"Our worst fear was that we might be making the situation worse by doing a hysterectomy," said Dr. Katherine Hartmann, assistant professor of obstetrics and gynecology at the University of North Carolina at Chapel Hill School of Medicine. She also is assistant professor of epidemiology in UNC's School of Public Health.
Results from a new study by Hartmann may have answered this concern convincingly, showing for the first time significant improvements in self-reported pelvic pain and depression after hysterectomy.
The study, which enrolled nearly 1,300 women, involved interviews with women before and after surgery. Participants were asked to quantify their pain and depression, using well-validated methods, before surgery and also at six, 12 and 24 months after surgery. For the data analysis, women with symptoms were separated into three groups based on their preoperative interviews: those with pelvic pain only, depression only or both pelvic pain and depression.
Each group showed clear improvement in all measures of pain and depression two years after hysterectomy, Hartmann said. "This is strong evidence that we haven't made women worse, and, in fact, relative to their own baseline, women are doing much better."
Hartmann, also director of UNC's Center for Women's Health Research, said she was particularly pleased to see that the group with the most serious preoperative symptoms - that is, those with both pelvic pain and depression - improved most overall. Prior to hysterectomy, 96 percent of women in this group reported pelvic pain, which dropped to only 19 percent after hysterectomy. A similar improvement was seen in their depression: Ninety-three percent reported impaired mental health before hysterectomy, but only 38 percent after the operation.
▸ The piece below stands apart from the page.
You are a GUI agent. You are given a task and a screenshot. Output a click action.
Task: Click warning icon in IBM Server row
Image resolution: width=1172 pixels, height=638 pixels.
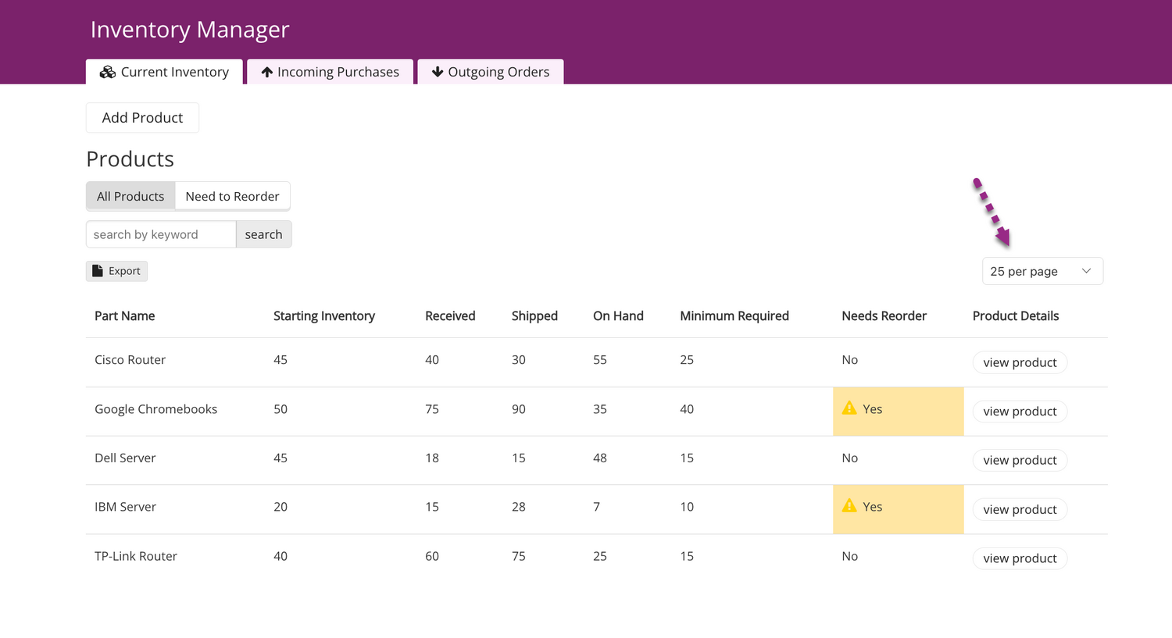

"Proportionally, after surgery, they were still the group which were most affected by pain and depression," said Hartmann. "But relative to where they started, they had a dramatic improvement."
Interestingly, women with depression but without pain also reported significant improvement in their mental health measures two years postoperatively.
"It may be that their depression was being better managed postoperatively," said Hartmann. "But at the very least, it would suggest that if women are getting adequate treatment for their depression, the decision to have a hysterectomy need not be postponed."
The participants were enrolled from major hospitals across Maryland.
Hartmann's collaborators and co-authors were, from the University of Maryland, Drs. Kristen Kjerulff, associate professor of epidemiology and preventive medicine, and Patricia Langenberg, professor of epidemiology and preventive medicine and vice chair of the department of epidemiology and preventive medicine; and, from UNC, Drs. John Steege, professor of obstetrics and gynecology, and Georgine Lamvu, assistant professor of obstetrics and gynecology.
As participants of this study did not come from large academic medical centers, they more accurately represent the population of women undergoing hysterectomy for benign reasons, such as fibroids, Hartmann said.
Nearly 600,000 hysterectomies are performed in the United States annually. Of these, 10 percent of women have pelvic pain as the primary medical indication for the surgery, Hartmann and the co-authors said.
The study provides some initial data to use in counseling patients with pain and-or depression and who are considering hysterectomy, the authors said.
The study findings were published in the October issue of the journal Obstetrics and Gynecology. Funding was provided by the Agency for Healthcare Research and Quality, a division of the U.S. Department of Health and Human Services.